Я восторженно и насколько мог искренне отвечал ему, восхищенный собой — как многие похожие на меня неофиты — не меньше, чем Господом Богом. Я сразу, если не понял, то почувствовал, что передо мной очень сильный, умный и глубокий человек трагической духовной судьбы: раненый, почти покалеченный ужасными сомнениями. Они овладевали им по причине его исключительной открытости, оголенности к любым сомнениям. И по такой причине, которую я смогу определить только так, что он на себя взвалил тяжелые сомнения своего народа, своей эпохи. Этот человек подвергал себя сомнениям, будучи, в основе своей, неколебимо и глубоко верующим. Сомнения для него были страданием, и он, никогда не осуждая других людей за сомнения, глубоко сострадал всем, кто сомневается, и странным образом был готов, расположен сомневаться, хотя и страшно страдал от своих религиозных сомнений. Как-то он рассказал мне, — и приходит время об этом сказать, — что он, по причине захвативших его сомнений в существовании Бога, год провел в состоянии между жизнью и смертью, в трудно-удерживаемом настроении самоубийства. Его рассказ напоминал рассказ Л. Толстого, со страхом прятавшего от себя ружье или веревку, когда к нему подступило чувство полной бессмысленности жизни…

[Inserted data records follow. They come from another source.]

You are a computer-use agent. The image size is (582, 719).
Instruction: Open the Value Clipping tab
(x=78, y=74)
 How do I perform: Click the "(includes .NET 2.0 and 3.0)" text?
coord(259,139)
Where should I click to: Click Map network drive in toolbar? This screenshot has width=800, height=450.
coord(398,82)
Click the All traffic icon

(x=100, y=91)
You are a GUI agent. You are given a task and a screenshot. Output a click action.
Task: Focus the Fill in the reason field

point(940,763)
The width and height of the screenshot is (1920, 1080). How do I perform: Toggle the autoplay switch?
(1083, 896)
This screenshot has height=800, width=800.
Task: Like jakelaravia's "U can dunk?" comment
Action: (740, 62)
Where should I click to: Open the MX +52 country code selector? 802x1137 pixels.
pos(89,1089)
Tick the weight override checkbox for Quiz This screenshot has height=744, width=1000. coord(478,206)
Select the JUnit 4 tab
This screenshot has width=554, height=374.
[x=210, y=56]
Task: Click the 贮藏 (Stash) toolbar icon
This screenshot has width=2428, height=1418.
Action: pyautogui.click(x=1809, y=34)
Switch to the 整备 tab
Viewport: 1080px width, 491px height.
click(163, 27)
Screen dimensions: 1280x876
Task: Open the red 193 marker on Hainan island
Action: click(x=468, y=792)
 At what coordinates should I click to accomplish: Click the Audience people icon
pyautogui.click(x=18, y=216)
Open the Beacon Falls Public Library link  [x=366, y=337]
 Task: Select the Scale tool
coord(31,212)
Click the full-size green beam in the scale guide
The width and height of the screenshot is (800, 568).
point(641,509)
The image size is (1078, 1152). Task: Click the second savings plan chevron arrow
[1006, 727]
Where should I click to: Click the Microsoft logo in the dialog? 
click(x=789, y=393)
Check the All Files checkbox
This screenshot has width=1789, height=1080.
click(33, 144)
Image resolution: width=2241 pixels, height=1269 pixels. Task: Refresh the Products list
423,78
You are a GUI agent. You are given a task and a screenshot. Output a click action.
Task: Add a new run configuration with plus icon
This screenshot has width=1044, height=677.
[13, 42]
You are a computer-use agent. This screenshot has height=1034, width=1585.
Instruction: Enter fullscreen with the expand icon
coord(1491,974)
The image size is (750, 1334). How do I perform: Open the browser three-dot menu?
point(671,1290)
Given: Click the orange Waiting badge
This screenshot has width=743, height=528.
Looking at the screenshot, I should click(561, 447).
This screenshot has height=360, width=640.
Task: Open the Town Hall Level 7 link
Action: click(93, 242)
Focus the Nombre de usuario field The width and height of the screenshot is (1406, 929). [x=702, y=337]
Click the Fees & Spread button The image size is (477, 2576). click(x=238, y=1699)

Не буду решать вопрос: может ли такой же, как мы все, грешный человек нести на себе сомнения других людей? Хочу только выразить мое впечатление. Оно было именно такое, что о. Сергий нес на себе сомнения огромного количества окружавших его людей…
Его сомнения шокировали церковных консерваторов, для кого формы речей о вере означают все. Для многих, кому нельзя отказать в искренности и благочестии, Желудков выглядел «еретиком». Но другие, не менее благочестивые люди, судили иначе. Помню, что о. Александр Мень, который был с о. Сергием в самых близких, дружеских отношениях, называл его «наш православный Сократ».
Сомнения и «ереси» о. Сергия бросались в глаза, он их даже подчеркивал. Бывало, сначала заглянув, по характерной для него привычке, в комнату и заметив, что присутствуют строгие ортодоксы, он входил и представлялся: «Я — еретик». Конечно, никого это не соблазняло, не сбивало духовно с толку и не уводило от Господа. В худшем случае возмущались: как может священник так говорить?
Здесь уместно вспомнить любимого о. Сергием Н. Бердяева, «соблазнительность» и «ереси» которого бросаются в глаза, но который, в действительности, никого не соблазняет, а действует так, что погрязшие во тьме умы извлекает на свет Божий. Его дерзкие идеи оборачивали подлинные христианские идеи в милые нашему сердцу гуманистические понятия: абсолютной свободы, нужды Бога в человеке, требования оправдаться Богу за зло и несчастье в мире… и т. д. и т. п. Бердяев являет собой яркий тип христианского модерниста, публициста, политика. Это факт, благодарно подтвержденный тысячами обращений в христианство: «еретик» Бердяев играет роль моста, по которому можно перейти от неверия к вере. Потом, если угодно, этот мост можно оставить позади, идя дальше, даже — сжечь… А вот ревнитель благочестия покойный священник Всеволод Шпиллер любил словечко «белибердяев».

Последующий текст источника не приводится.